1 Department of Biology, Faculty of Science, University of Mohaghegh Ardabili, Ardabil, Iran.

2 Department of Biophysics, Faculty of Advanced Technologies, University of Mohaghegh Ardabili, Namin, Iran.

3 Department of Biology, Faculty of Science, University of Mohaghegh Ardabili, Ardabil, Iran

4 Department of Clinical Laboratories, College of Applied Medical Sciences, University of Kerbala, Karbala, Iraq.

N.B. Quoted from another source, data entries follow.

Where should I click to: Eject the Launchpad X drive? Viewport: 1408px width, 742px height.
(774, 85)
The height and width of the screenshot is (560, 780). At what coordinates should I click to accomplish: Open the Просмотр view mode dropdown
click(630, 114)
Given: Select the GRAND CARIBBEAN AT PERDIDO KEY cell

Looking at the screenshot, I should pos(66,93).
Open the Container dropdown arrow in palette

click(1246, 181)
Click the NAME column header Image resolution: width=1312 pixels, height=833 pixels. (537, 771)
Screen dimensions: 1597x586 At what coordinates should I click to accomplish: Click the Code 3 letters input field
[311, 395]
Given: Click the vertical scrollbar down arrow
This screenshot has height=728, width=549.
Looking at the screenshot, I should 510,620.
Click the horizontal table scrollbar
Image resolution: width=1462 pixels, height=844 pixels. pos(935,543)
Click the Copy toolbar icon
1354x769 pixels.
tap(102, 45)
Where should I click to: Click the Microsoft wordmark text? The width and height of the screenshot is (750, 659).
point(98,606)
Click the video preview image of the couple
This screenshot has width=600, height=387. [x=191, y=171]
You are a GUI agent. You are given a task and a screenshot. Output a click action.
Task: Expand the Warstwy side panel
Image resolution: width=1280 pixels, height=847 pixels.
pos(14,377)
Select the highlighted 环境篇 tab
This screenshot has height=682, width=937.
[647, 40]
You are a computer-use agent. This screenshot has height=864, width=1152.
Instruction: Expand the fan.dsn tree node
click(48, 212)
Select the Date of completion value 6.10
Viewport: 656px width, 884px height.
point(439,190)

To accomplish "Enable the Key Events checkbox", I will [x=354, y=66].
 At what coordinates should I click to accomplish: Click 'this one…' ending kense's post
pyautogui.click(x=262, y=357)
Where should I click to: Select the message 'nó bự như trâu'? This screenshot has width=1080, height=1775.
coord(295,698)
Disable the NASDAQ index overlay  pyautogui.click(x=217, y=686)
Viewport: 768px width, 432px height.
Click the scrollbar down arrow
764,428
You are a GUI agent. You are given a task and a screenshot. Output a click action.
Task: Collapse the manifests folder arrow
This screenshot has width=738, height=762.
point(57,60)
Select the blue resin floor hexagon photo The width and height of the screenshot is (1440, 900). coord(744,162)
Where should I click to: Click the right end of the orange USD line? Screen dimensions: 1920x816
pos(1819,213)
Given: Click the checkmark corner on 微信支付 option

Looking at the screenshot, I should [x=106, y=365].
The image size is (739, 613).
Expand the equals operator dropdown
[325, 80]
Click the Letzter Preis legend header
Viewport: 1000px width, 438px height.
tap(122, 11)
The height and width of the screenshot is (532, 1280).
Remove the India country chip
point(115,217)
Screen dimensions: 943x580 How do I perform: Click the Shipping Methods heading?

10.32592/ARI.2025.80.2.413

Abstract

Mesenchymal stem cells (MSCs) have been shown to possess immunomodulatory properties that can regulate the immune response and promote tissue regeneration. These properties include the ability to suppress T cell proliferation, modulate macrophage polarization, and promote regulatory T cell differentiation. Suffice it to say that natural chemoattraction pathways can attract MSCs; these cells are created from around the injured tissues, creating a repair/regenerative microenvironment for this study. The speed of regeneration of tissue damage depends on the person's age, level of tissue damage, and also depends on which part of the body is damaged. It can be seen that the manipulation of mesenchymal stem cells can have very significant effects on the rate of tissue damage, tissue regeneration, and also cell death. Immunosuppressive and trophic mechanism influences are different from the mechanisms that are being led by tissue engineering to replace the special mesenchymal tissues. In fact, it can be seen how tissue engineering processes get along with trophic to promote astonishing tissue regeneration and support the smooth integration of newly created tissue into the body. MSCs have been worked on for more than 20 years and their potential has been just realized for clinical applications. It is obvious that the usage of MSCs for tissue engineering requires quite different reasons than their usage in nutritional and immunomodulatory functions. These latter efforts now appear to apply to the clinic before tissue engineering methods become feasible. The findings of this study reveal that MSCs have the ability to differentiate into various cell types, which makes them an ideal candidate for treating a wide range of human diseases.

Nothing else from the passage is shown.